Different airway management techniques have been described in neonates with TEF (1–5). Our practice is to use flexible bronchoscopy immediately before surgical repair for two reasons. The first is to identify the location of the fistula with potential placement of a Fogarty catheter if the fistula is located distally as a trifurcation at the carina (2,5). Placement of a Fogarty balloon can potentially prevent passage of oxygen into the stomach and prevent gastric distention. The second is to give the surgeon information about the location of the fistula and potential distance between the proximal and distal esophageal segments (6,7). However, the appropriateness of this airway management technique is controversial (8).
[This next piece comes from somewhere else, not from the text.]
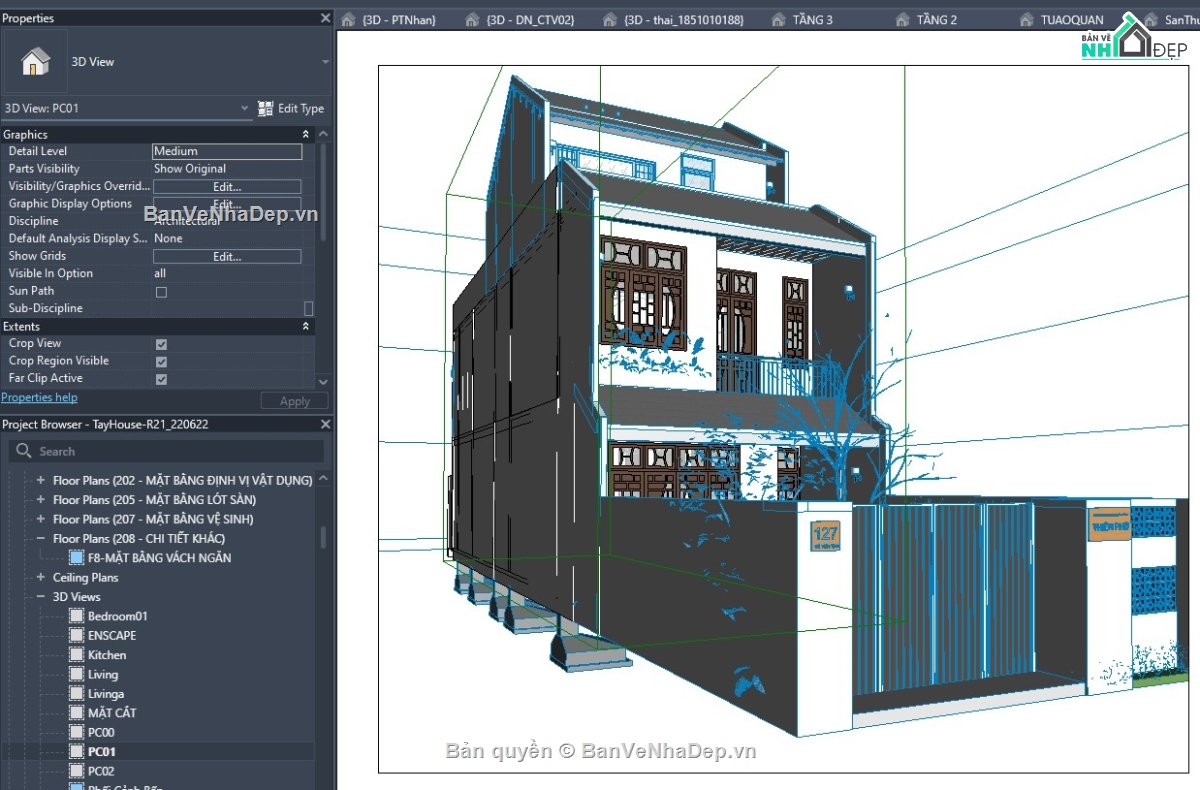Change Detail Level from Medium dropdown
Screen dimensions: 1200x790
pos(227,151)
Pneumothorax is a complication when oxygen is administered under pressure into the respiratory tract (9–14). Oxygen insufflation through the suction channel of the bronchoscope is used to defog the lens, clear secretions, and increase the fraction of inspired oxygen (15–17). The smaller the cross-sectional area of the ETT, and/or the larger the external diameter of the bronchoscope, the higher will be the resistance to exhalation (18). When air entry exceeds air exit, a sequence of events that consists of lung hyperinflation, tension pneumothorax, pneumomediastinum, and subcutaneous emphysema can occur (19). In a previous report of the use of a Fogarty balloon to occlude a TEF, a rigid bronchoscope was used to localize the fistula, thus avoiding the complication we experienced (2). The most appropriate oxygen flow to be used for insufflation through the flexible bronchoscope is unknown. Oxygen insufflation at any flow is contraindicated when using the bronchoscope inside a relatively small ETT but appears to be safe when introduced into the neonate’s trachea without the presence of an ETT (17). However, there is no safe method when the ETT fits occlusively in the trachea and the bronchoscope fills the lumen of the ETT. If the fiberscope tip becomes completely occluded (e.g., with secretions, or against the tracheal wall), the maximum pressure achievable within the closed system (i.e., the airways distal to the tip of the bronchoscope) is that proximal to the flow regulator (i.e., 45–50 psi) (14).
In summary, we report a case of tension pneumothorax that occurred when oxygen was insufflated through the suction channel of a bronchoscope. Our experience with this case calls into question the need for bronchoscopy before TEF repair. Presently there is no evidence of better outcomes when bronchoscopy is performed.